However, in an alternative embodiment, both the first and second
OLED elements 40 and 42 have at least one patterned conductor,
allowing independent control of separate pixels formed in each OLED
element. Referring to FIG. 4, the conductor 18' is patterned and
connected to the thin-film electronic circuitry 30.
[0037] In an alternative embodiment shown in FIG. 5, the scattering
layer 22 is formed between the first and second OLED elements 40
and 42. In this embodiment, the scattering layer 22 need not be
conductive and separate conductors 16 and 16' are employed in the
first and second OLED elements 40 and 42 respectively. Referring to
the alternative embodiment shown in FIG. 6, the scattering layer 17
is conductive and actually forms conductors shared by the first and
second OLED elements 40 and 42. In this embodiment, because the
scattering layer may form a rough surface, an additional
high-resistance, performance-enhancing layer 26 is employed in the
second OLED element 42 to reduce the severity and likelihood of
shorting between electrode layers 17 and 18. Such high-resistance,
performance-enhancing layers are described in commonly assigned,
co-pending U.S. Ser. No. 10/822,517, the disclosure of which is
hereby incorporated by reference in its entirety, and may be
employed in any embodiment of the present invention where the
scattering layer may form a rough surface on which subsequent
organic or conducting layers are formed, for example in the
configurations of FIGS. 1, 4, 5, and 6. Such performance-enhancing
high-resistance layers may have an intermediate through resistivity
of 10.sup.-4 to 10.sup.2 ohm-cm.sup.2, with higher values being
desired for smaller pixel sizes.
[0038] The present invention is not limited to embodiments having
only one scattering layer. Referring to FIG. 7, scattering layer 22
is employed in optical contact with OLED element 40 while
scattering layer 22' is employed in optical contact with OLED
element 42. Nor is the present invention is limited to top-emitter
embodiments emitting light through the cover 20. Referring to FIG.

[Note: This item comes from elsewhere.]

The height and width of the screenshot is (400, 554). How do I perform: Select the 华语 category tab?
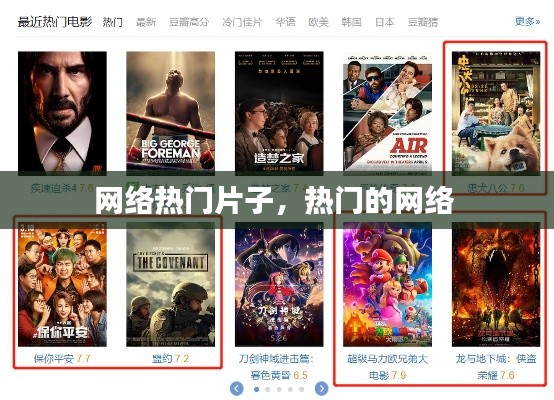(285, 22)
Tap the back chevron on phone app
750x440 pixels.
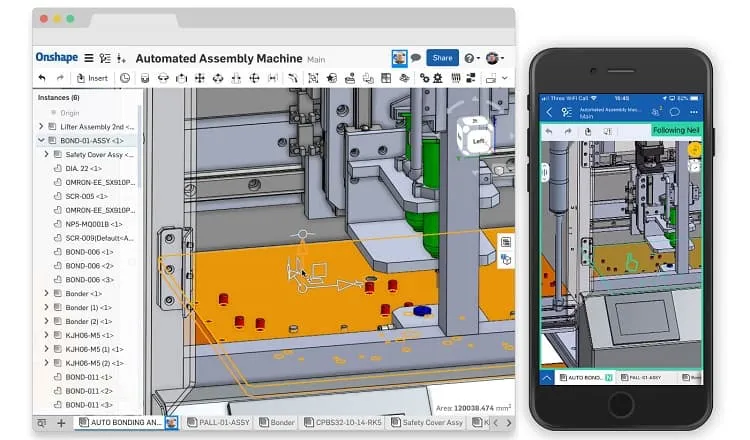click(549, 112)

8, a bottom-emitting embodiment is depicted, wherein electrode 12'
is transparent while electrode 18' may be reflective. Light emitted
by the OLED elements 40 and 42 may be emitted through the substrate
10.
[0039] As indicated above, the shared conductor 16 may be
externally connected to a power supply, as may be the conductors 12
and 18. Such a conductor may comprise metals or conductive organic
materials, including polymers, or combinations or layers of such
conductive materials. In the embodiment of FIG. 4, the shared
conductor 16 is most advantageously connected to a power supply to
enable independent control of the first and second OLED elements 40
and 42, thereby increasing the resolution and/or lifetime of the
OLED device. However, in an alternative embodiment, a shared
electrode may not be externally connected and both OLED elements 40
and 42 may be controlled through a common patterned conductor, for
example electrode 12 as illustrated in FIG. 1. Such a configuration
may improve the lifetime of an OLED device by reducing the required
current density through the combined OLED elements to produce the
same amount of light as a single OLED element with twice the
current density.
[0040] When an conductor is shared between two OLED elements, the
stacks of organic materials are typically inverted with respect to
each other, that is the bottom OLED element may have a conductor,
for example an anode, nearest the substrate and a cathode furthest
from the substrate. In contrast, the top OLED element will have the
cathode nearest the substrate (shared with the bottom OLED
element), the anode furthest from the substrate, and the organic
layers in inverted order. When no conductor is shared, such a
requirement is not necessary, but may be employed, if desired.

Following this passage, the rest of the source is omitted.